TASK BRIEF
Please extract the lines starting at the one containing "The height and width of the screenshot is (269, 512)." and ending at the one containing "will pyautogui.click(x=64, y=32).", and reproduce them unchanged.

STORED RECORDS
__________
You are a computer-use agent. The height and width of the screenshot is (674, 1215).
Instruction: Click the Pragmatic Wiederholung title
__________
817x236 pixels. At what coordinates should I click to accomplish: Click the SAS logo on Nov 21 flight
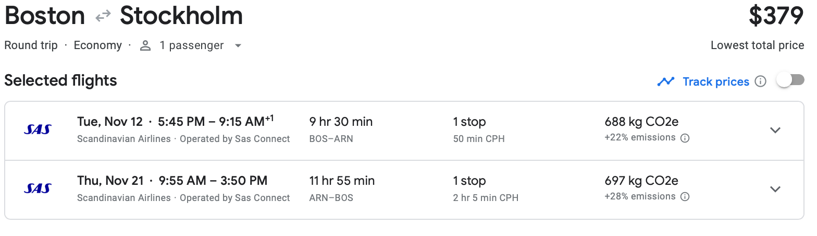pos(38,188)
__________
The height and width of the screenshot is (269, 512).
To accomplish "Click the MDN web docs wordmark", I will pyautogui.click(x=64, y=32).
__________
CORRECT ANSWER
The height and width of the screenshot is (269, 512).
To accomplish "Click the MDN web docs wordmark", I will pyautogui.click(x=64, y=32).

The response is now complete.